2015年の大河ドラマ『花燃ゆ』の全50話が終わりました。今年も、なんとか全話レビューを起稿することが出来て安堵しているところですが、最後に、あらためて本作品を総括してみたいと思います。

 大河ドラマ史上最もマイナーな人物といってもいい楫取美和子(杉文)を主人公とした物語で、当初、「幕末のホームドラマ」「幕末の学園ドラマ」「幕末男子の育て方」などといったポップなキャッチフレーズを掲げていたため、放送前からコアな大河ファンより批判的な声が多く上がっていた同作品でしたが、わたしは、なるべく先入観を持たずに、出来るだけドラマを楽しもうと思って視聴してきました。わたしの好きな幕末維新モノであり、しかも長州目線での幕末モノとなると、昭和52年(1977年)の『花神』以来38年ぶりのことで、吉田松陰松下村塾の門下生たちがどのように描かれるか、たいへん楽しみでした。

 で、全話を観終えての感想を率直にいえば、「しんどかったなぁ」というのが正直なところです。やっぱ、マイナーすぎる主人公では無理があったのか・・・。わたしは、同じくマイナーな女性を描いた一昨年の作品『八重の桜』の総評の稿で(参照:八重の桜 総評)、主人公の有名無名は関係ない、どれだけ主人公の魅力を引き出せるかが重要で、『八重の桜』は、史実を丁寧に描くあまり、主人公・八重の存在感が薄かったと述べました。もっと、主人公を前に出すべきだと・・・。
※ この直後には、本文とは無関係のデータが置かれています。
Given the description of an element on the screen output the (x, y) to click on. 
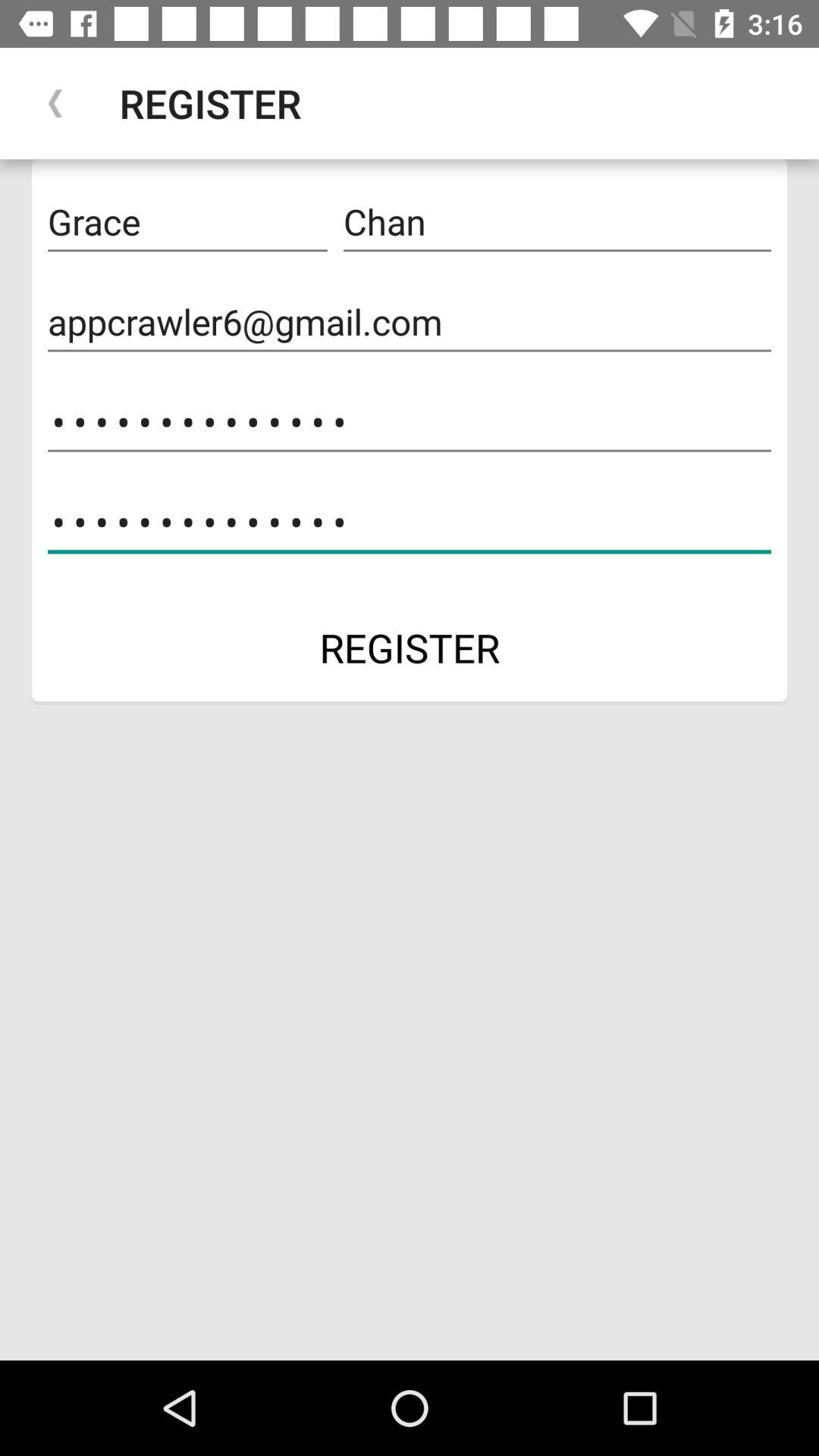
turn on item above the appcrawler6@gmail.com (557, 222)
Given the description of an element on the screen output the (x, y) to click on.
まさか、NHKさんがわたしのような素人の声を拾ったとは思えませんが、『花燃ゆ』では、その声を聞いてくれたかのように、主人公である美和子(文)が前に出てきました。そうすると、こういう描き方になっちゃうんですね・・・難しいところです。

 わたしは、視聴率も含めて世間で酷評されるほど酷い作品だったとは思っていません。少なくとも、近年の作品でいえば『天地人』『龍馬伝』『江~姫たちの戦国』などよりは、はるかに良かったと思っています。とくに前半、松蔭が生きていたときはたいへん面白かった。吉田松陰という人がここまでフィーチャーされたのは、先述した『花神』以来だったんじゃないでしょうか? 松蔭の死後、少し物足りなくなった感がありましたが、それでも、久坂玄瑞高杉晋作を中心に、他の幕末作品では省かれてしまう長州藩内の政局を丁寧に描いていましたし、周布政之助椋梨藤太など、他の作品ではあまり描かれない人物にもスポットがあてられ、新鮮でした。でも、それらの人物たちがすべてこの世を去ったあたりから役者不足の感は否めず、「奥御殿編」に入って、ぜんぜん面白くなくなっちゃいました。あそこ、いりましたか?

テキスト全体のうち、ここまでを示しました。